Remains were found that seems to have been a hut or windbreak as well as sticks and twigs and a mass of grass lay in a flattened heap. All the grass and wood had been stripped of their roots. Tiny fragments of fired clay excavated from the site may have been used for windbreaks to smear huts and other structures. Blades and bladelets were excavated with primary flakes. Microlith and macrolith industries were discovered in the area as well as wooden tools.

Large numbers of fragmentary bones had been excavated from the Gwisho sites.
The bones were well preserved, with fresh edges and spongy structures. The remains belong to buffalo, lechwe, wildebeest, impala, buchduck, kudu, eland, oribi roan, hartebeest, grysbuck, duiker, zebra, warthog, bushpig, elephant, rhinoceros, hippopotamus, monkey, baboon, birds, tortoise. None of these animal findings are surprises since all the species are, or were common in the area of Gwisho. Ivory and fresh-water shells were found along with shell beads.
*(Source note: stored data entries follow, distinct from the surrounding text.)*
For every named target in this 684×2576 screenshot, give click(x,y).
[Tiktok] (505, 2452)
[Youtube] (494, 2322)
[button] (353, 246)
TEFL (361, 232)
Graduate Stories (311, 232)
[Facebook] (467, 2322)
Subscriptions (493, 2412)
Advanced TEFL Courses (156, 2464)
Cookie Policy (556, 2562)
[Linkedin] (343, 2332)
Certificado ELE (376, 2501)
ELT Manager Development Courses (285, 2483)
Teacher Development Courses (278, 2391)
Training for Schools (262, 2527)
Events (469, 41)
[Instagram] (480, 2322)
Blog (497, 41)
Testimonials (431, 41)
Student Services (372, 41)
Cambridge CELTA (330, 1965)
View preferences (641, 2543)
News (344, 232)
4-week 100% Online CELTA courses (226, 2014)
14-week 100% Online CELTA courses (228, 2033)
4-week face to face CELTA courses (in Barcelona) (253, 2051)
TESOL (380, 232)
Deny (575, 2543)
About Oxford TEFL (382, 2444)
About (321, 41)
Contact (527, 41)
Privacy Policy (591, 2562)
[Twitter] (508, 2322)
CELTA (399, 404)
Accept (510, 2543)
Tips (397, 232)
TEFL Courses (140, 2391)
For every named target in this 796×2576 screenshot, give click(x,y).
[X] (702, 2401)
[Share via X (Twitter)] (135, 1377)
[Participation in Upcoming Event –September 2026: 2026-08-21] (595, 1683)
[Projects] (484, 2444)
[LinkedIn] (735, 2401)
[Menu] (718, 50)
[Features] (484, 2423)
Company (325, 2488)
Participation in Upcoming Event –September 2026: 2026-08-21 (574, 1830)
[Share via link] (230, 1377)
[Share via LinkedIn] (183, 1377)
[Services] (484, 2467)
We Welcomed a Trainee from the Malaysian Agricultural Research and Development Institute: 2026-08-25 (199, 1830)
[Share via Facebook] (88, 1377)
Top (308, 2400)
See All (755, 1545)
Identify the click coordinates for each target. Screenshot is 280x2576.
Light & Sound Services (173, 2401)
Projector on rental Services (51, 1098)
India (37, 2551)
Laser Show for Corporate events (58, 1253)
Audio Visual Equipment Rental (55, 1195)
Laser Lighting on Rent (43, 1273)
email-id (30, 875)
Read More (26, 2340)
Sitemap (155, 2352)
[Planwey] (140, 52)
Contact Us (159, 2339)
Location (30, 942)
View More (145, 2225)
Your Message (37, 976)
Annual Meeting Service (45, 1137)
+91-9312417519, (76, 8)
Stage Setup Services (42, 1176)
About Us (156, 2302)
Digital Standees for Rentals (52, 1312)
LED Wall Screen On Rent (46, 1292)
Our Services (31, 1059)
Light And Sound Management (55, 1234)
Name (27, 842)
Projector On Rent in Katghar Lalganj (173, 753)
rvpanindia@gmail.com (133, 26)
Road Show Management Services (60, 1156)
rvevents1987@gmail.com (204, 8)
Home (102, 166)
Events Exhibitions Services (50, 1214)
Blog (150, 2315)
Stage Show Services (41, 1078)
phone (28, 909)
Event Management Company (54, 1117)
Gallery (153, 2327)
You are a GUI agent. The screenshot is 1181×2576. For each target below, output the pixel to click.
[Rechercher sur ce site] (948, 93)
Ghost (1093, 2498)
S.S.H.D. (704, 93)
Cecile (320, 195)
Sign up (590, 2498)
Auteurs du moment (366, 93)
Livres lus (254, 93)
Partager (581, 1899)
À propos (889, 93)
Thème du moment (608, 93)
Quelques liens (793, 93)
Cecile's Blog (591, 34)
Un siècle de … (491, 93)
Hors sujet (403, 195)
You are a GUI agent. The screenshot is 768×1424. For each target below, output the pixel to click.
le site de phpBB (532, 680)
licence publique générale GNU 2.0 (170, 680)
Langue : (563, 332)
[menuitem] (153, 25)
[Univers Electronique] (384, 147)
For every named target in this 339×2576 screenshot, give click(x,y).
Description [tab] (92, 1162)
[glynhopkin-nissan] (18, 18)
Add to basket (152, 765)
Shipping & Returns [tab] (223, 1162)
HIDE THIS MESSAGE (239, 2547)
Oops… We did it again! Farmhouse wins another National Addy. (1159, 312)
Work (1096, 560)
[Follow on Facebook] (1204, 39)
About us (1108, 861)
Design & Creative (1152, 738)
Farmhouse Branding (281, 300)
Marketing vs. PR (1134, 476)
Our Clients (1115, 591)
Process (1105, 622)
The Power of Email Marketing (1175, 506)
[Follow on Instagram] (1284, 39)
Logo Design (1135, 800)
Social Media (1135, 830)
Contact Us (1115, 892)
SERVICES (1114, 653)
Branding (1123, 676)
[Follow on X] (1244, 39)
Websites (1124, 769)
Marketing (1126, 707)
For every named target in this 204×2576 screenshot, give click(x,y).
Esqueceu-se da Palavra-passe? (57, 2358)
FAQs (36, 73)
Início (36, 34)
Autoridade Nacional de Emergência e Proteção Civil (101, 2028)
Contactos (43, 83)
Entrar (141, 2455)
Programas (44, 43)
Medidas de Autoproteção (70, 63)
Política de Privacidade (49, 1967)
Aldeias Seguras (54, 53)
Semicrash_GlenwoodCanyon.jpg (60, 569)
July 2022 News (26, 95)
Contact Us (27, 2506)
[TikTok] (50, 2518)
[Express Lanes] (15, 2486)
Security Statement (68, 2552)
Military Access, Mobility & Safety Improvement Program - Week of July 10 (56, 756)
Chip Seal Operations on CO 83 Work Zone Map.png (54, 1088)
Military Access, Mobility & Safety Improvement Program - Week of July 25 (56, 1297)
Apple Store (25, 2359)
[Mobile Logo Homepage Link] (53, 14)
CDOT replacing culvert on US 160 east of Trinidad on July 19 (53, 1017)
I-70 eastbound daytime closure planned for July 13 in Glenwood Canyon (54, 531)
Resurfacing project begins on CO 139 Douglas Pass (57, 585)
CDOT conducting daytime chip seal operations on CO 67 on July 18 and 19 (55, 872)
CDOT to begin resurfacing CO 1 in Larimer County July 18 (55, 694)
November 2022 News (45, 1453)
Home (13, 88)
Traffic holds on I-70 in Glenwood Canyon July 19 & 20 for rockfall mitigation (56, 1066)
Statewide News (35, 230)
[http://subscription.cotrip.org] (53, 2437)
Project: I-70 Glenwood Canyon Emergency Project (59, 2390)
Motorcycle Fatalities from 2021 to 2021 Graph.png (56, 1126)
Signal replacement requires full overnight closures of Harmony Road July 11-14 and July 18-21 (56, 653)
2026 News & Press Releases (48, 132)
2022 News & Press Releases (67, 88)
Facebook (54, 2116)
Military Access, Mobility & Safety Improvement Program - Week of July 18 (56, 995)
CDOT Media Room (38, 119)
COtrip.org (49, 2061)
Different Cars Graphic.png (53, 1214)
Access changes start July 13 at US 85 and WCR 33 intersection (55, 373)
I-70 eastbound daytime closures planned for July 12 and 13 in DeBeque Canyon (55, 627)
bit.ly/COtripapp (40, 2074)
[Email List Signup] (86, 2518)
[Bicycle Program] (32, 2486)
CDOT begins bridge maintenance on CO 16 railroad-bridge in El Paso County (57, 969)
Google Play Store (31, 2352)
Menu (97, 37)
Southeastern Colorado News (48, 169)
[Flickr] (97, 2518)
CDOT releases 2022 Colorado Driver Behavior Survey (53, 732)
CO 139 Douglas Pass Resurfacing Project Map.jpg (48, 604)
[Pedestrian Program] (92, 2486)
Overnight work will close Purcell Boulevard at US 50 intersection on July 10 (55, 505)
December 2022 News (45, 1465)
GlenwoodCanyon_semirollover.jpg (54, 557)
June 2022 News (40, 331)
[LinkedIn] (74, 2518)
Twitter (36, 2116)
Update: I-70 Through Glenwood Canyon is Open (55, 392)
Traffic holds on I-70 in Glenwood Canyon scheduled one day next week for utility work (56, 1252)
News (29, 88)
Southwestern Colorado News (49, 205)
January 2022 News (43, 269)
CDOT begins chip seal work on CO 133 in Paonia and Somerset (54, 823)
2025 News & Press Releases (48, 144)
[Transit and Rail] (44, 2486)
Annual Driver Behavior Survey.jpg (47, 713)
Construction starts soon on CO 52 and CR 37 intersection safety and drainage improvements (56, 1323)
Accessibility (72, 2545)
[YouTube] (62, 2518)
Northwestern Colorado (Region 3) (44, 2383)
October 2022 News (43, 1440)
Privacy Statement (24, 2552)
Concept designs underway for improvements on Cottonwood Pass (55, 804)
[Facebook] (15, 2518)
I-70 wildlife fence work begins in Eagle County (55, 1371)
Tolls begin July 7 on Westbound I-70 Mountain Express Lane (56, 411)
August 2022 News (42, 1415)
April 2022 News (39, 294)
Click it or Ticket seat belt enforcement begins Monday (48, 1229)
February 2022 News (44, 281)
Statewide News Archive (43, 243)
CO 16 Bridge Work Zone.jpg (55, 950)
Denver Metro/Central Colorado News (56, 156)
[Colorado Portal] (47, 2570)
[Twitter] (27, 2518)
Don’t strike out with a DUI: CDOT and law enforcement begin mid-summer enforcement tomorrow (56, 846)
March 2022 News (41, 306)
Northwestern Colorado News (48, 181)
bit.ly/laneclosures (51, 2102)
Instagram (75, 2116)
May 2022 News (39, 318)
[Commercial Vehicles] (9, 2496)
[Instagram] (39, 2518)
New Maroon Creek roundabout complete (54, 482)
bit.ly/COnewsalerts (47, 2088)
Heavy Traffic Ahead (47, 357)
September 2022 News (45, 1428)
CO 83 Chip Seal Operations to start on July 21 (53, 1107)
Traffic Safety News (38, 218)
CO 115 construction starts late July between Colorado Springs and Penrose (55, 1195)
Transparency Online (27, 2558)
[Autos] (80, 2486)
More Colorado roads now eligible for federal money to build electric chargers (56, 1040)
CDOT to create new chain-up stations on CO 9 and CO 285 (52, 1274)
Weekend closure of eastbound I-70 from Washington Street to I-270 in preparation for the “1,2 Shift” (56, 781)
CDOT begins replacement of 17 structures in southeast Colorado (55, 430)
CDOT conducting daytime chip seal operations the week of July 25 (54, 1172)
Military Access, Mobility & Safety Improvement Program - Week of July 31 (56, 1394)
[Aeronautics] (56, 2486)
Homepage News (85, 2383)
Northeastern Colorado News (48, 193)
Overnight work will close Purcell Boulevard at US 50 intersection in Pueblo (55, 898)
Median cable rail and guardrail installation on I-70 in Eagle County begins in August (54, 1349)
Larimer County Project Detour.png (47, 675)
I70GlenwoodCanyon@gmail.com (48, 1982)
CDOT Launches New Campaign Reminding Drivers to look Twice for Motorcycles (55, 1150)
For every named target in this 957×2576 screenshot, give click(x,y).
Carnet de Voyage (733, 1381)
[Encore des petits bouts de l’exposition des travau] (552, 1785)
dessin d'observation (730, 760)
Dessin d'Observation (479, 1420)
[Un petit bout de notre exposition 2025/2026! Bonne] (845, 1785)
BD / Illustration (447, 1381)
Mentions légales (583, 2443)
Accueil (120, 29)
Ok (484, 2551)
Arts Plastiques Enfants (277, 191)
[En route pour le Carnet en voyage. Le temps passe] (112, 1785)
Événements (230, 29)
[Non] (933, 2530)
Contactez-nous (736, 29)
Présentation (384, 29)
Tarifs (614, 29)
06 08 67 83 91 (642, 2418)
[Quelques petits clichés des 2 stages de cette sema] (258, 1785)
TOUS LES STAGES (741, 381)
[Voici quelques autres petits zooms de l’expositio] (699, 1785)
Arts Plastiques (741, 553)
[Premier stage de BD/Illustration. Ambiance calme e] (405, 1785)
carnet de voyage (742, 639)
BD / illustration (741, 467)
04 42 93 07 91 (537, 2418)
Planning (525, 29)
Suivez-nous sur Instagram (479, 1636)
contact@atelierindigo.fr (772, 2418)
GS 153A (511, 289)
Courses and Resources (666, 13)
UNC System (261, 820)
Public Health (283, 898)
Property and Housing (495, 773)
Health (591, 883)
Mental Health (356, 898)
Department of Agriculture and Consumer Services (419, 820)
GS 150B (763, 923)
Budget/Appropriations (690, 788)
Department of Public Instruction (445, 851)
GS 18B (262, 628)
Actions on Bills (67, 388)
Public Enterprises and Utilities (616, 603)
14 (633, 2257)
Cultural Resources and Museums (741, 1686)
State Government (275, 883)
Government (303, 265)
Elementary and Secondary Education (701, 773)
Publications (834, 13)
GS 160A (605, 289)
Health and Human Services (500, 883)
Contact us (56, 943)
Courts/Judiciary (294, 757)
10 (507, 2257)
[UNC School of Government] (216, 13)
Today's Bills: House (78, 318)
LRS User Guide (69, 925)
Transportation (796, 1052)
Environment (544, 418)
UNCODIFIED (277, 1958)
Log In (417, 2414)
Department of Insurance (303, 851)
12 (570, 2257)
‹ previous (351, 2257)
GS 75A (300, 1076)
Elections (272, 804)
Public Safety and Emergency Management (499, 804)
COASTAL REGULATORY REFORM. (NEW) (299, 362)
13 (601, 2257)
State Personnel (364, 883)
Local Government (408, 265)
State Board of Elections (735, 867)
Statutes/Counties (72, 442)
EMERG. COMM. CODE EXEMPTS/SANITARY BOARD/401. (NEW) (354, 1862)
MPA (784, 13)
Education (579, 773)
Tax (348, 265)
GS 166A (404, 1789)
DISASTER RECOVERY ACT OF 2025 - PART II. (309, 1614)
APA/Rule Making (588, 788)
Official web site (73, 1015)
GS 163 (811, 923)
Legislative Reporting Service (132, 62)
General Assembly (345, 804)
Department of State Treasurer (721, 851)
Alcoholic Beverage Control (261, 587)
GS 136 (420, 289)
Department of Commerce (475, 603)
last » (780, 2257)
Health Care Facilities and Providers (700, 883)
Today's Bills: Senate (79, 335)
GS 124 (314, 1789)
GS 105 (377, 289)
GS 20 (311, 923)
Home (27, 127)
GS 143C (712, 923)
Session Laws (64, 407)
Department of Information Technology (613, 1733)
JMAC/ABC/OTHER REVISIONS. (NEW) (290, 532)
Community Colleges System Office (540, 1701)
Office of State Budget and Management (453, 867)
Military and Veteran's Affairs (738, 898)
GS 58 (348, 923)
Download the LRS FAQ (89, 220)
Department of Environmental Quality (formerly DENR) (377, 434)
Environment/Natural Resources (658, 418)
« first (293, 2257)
Wooden artifacts and fibers were preserved under favorable conditions. Types of wood include Baikiaea, Dalbergia, Brachystegia, and Celtis. The hunters of Gwisho had at least three vegetation zones near their camps.

==Culture==

The hunting methods of the Gwisho’s hunters were probably similar to those used by modern San. Many arrowheads and link shafts were excavated from the site, indicating the use of the bow and arrow. They also used spears as a hunting tool. Another method employed by the Gwisho inhabitants was the use of snares and traps. Animals could have been driven into swampy or scalding hot-parts of the hot-springs and then killed off. It is possible that the springs were fitted with devices for trapping and the scalding hot water could have been used to kill animals.

Barbel was the easiest fish to catch and most of the fish bones found were those of barbels. They could have been speared in the shallows or trapped in shallow pools. Since no fishing artifacts were found at the Gwisho sites, the latter method of trapping the fish in shallow pools was most likely used since it is a technique that does not require great amount of skill.

Despite the findings of four fragments of stone that appeared to be of foreign origin, there were no findings of traded objects. The inhabitants were self-sufficient with the raw materials already present in Gwisho and there was little or no need for trading.

==Human remains==

At the Gwisho site of Kafue Flats, more than thirty burials were found and skeletons showed Khoisan features. In terms of morphology, the Gwisho people may have been physically divergent from modern San.